Jean Toussaint, the former Art Blakey saxophonist from the Virgin Islands via New York, who took root in London a decade ago, likes to party while he's playing jazz. Though he is a powerful sax technician with a mellow tone, an early-Coltrane sonority and a subtle understanding of the straight-jazz tradition, Toussaint's musical vehicles tend to be Caribbean and Latin styles, Blakeyesque bluesy soulfulness, and funk. He telescoped the lot into one expanded band this week.
The gig was an initiative from the enterprising organisation Joyful Noise, which encouraged Toussaint and guitarist and record producer Tony Remy to develop a jazz-funk big band with an African undertow. Given Remy's jazz-funk credentials (he is one of the most effortlessly grooving of world-class fusion guitarists), Toussaint's interest in the same territory, and a powerful line-up, including trumpeters Kevin Robinson and Byron Wallen and saxophonists Jason Yarde and Tony Kofi, it wasn't surprising that things got pretty hot.
It wasn't a conventional jazz big band; they were driven by a wall-to-wall percussion assault, and there was an almost constant exclamatory backbeat. They drew, too, on fusion's arranging styles, sounding at times like a mix of a Stevie Wonder backing track and a Crusaders session. The players cranked the volume right up, and such density, coupled with a lot of drums and blaring brass, can blur the intricacies into a noise-wall in the QEH. There was only one spacious piece all night, a heartfelt tenor sax tribute by Toussaint to the late pianist Kenny Kirkland.
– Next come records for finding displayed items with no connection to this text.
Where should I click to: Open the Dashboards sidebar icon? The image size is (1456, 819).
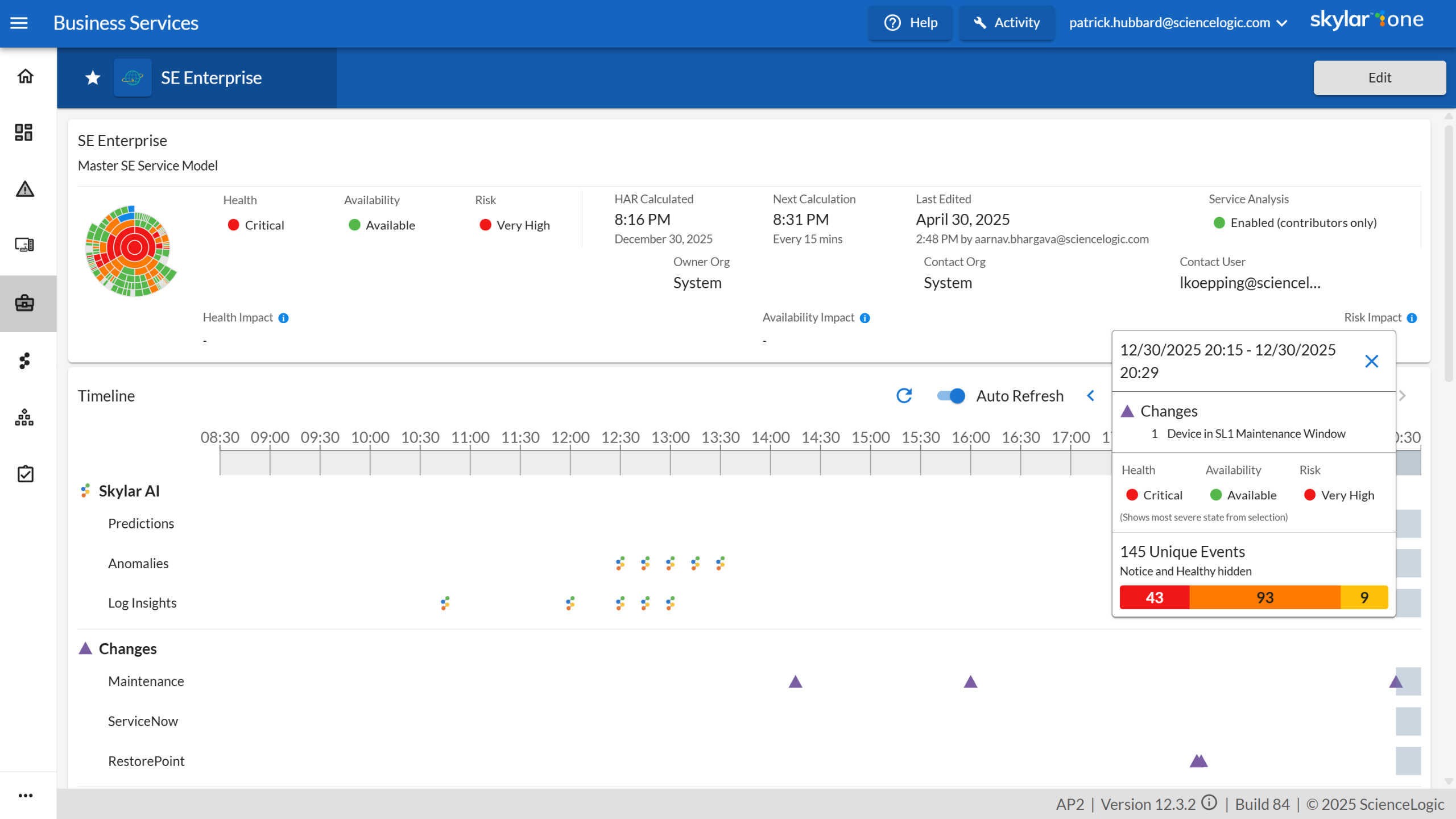24,132
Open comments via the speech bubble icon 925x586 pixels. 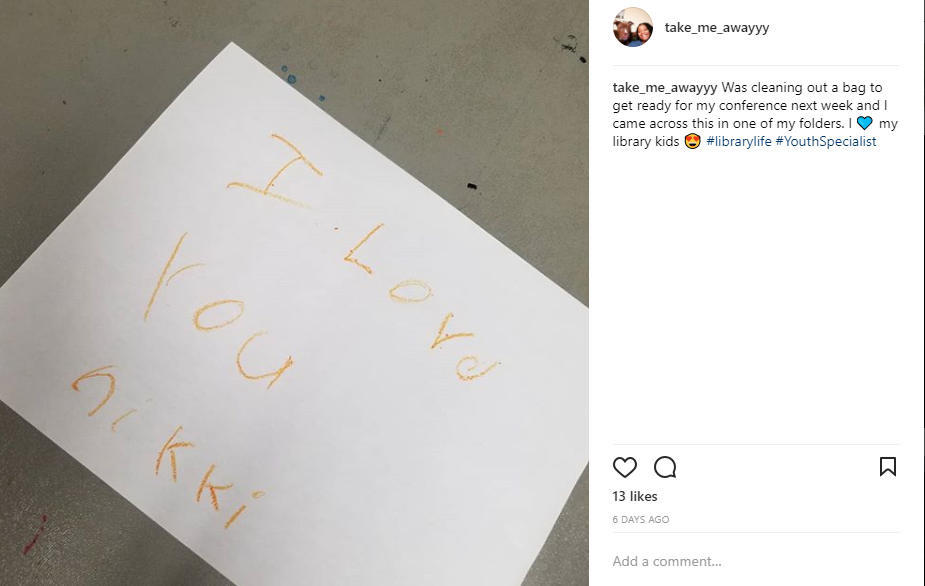coord(665,467)
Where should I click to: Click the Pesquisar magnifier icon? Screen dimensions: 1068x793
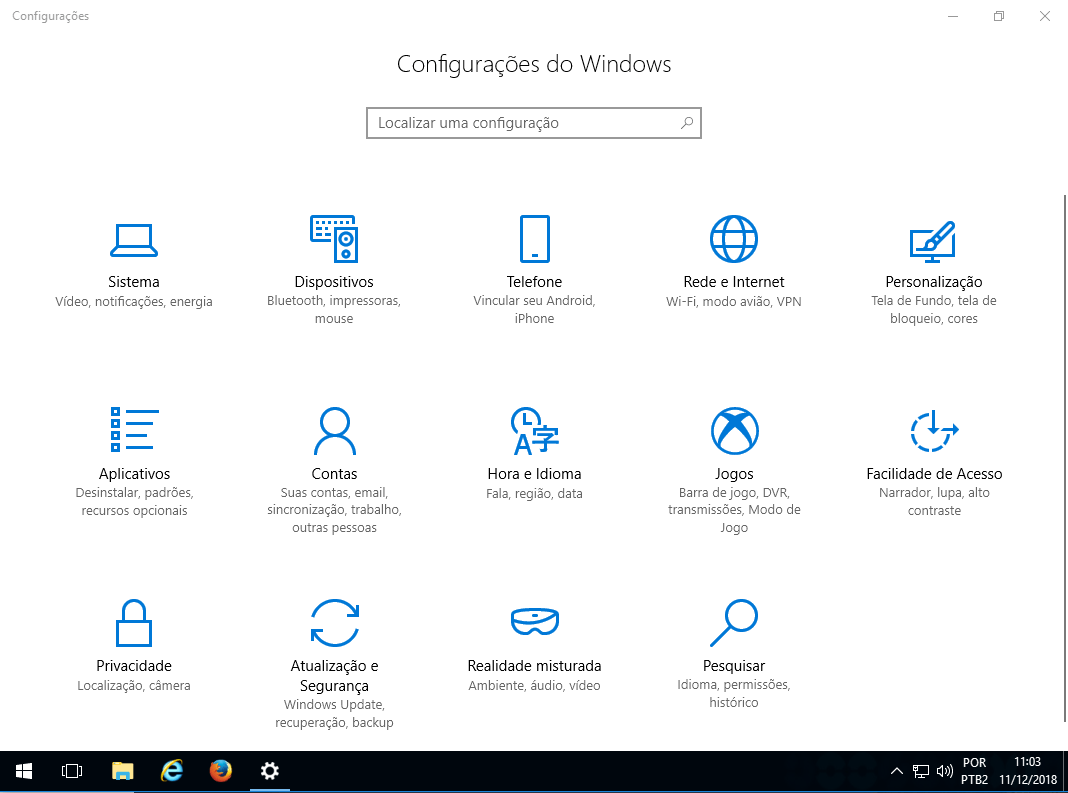[x=734, y=622]
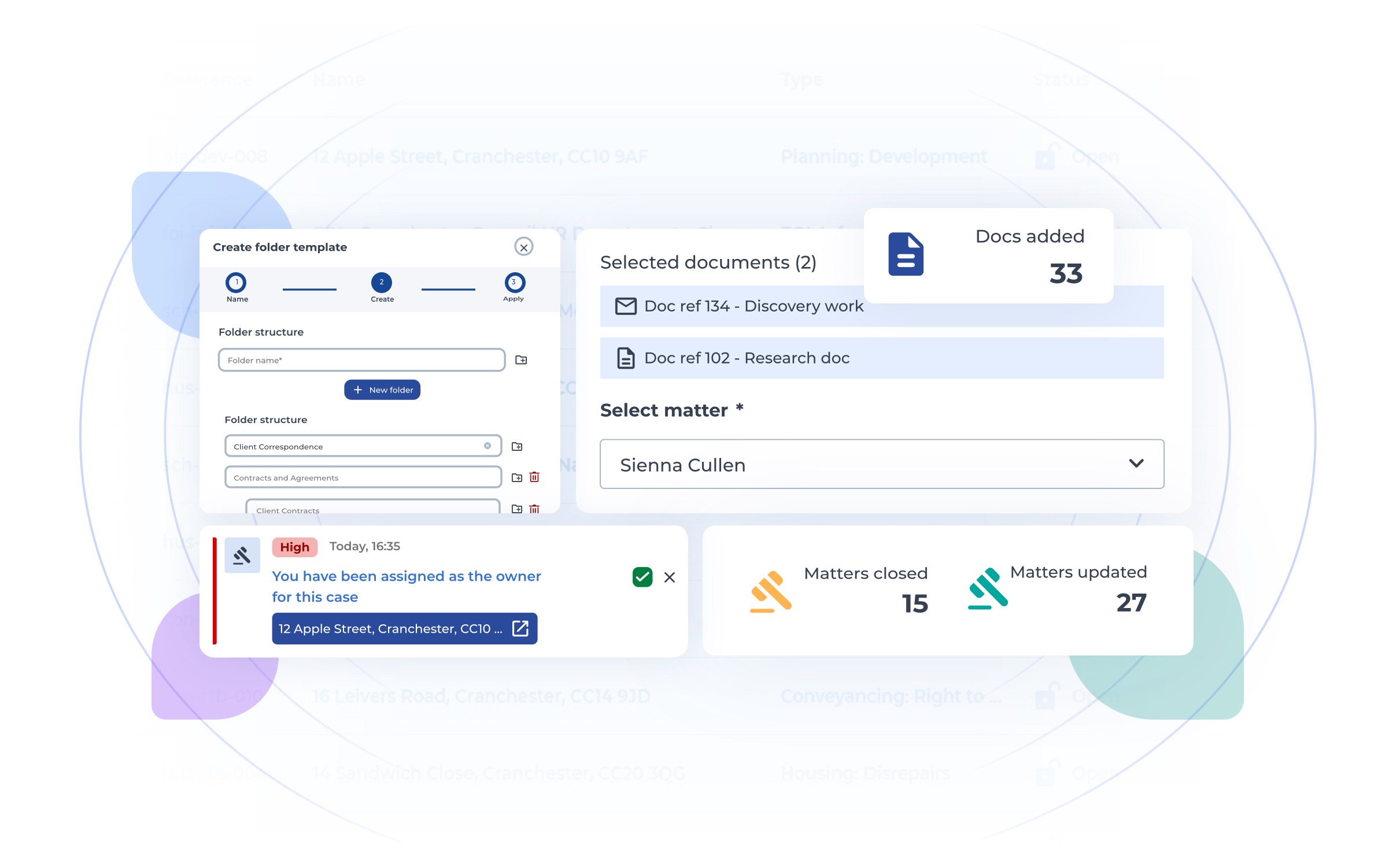Open the case assignment link text

406,586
But if stretches of the show went by in a shouting monotone, the atmosphere was often exciting and the soloing good. Toussaint used much of the material from his 1995 Life I Want album, and the punchy arrangements and strong rhythmic drive of the band improved them. Toussaint's soul-jazz stomp on the funky Short Straw showed how infectiously he engages with this style. Kevin Robinson delivered a scorching blast on a raucous Latin feature (duetting at times with Toussaint, a variation in dynamics of which the evening could have used more). The obligatory storming percussion exchange was more exhilarating than usual for such exploits. With a more separated sound quality, this could be a distinctive and spirited project.